As it stands, it will be 35 years before the last remnants of the nuclear waste are removed from the former power plant, which was permanently closed last year after it was discovered that thousands of pipes carrying radioactive water might be at risk.
“I don’t think we in Laguna get the gravity of what is going on,” Rita Conn, who leads a group called Let Laguna Vote, told City Council members this month.
The group intends to ask the Nuclear Regulatory Commission to move the spent fuel to a U.S. Navy weapons station, such as China Lake in Kern County
The group is concerned that Southern California Edison, which owns 80% of the plant, is spending money on restoring the site instead of developing a plan to move the radioactive fuel.
Edison spokeswoman Maureen Brown said the utility is doing everything it can to ensure the fuel is safely stored but that it is up to the federal government to decide when and where to move it the nuclear waste.
“We have no control of when the Department of Energy does its job,” she said.
The Department of Energy, which would oversee the fuel’s removal, did not respond to a request for comment.
Edison faced a losing battle in 2003 when it tried to get permission to move a decommissioned reactor to a disposal site on the East Coast. Rail companies refused to haul to 950-ton reactor, the Panama Canal Authority said a boat carrying the reactor would be denied passage and rough waters made the voyage around Cape Horn too risky.

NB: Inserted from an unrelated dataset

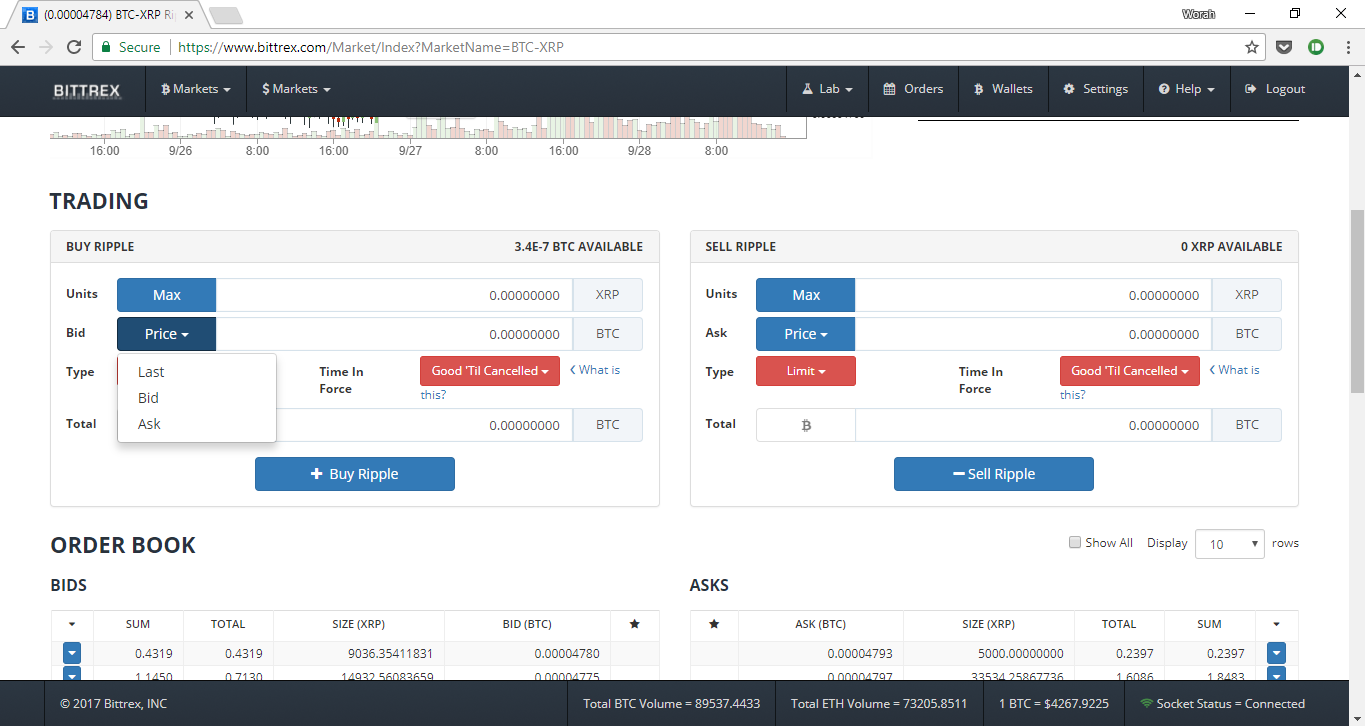Click the blue arrow in first asks row
This screenshot has width=1365, height=726.
point(1276,653)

The situation in San Onofre is not unique. The Department of Energy has not identified a permanent site to store radioactive fuel from nuclear power plants following President Obama’s 2010 decision to scrap plans for a disposal site at Yucca Mountain, Nev.
In the meantime, Laguna resident Marni Magda said she is concerned about the effects of an earthquake, tsunami or even a terrorist attack at San Onofre, which sits on the Pacific Ocean about 20 miles south of Laguna.
“We are in a ring of fire, an earthquake zone,” Magda told the council. “We don’t know what it could do. Everyone said Fukushima was safe, but look what happened. We can’t afford the risk of a wrong model.”
Edison, Brown said, complies with all regulations for storing used fuel and has adequate security measures in place, Brown said.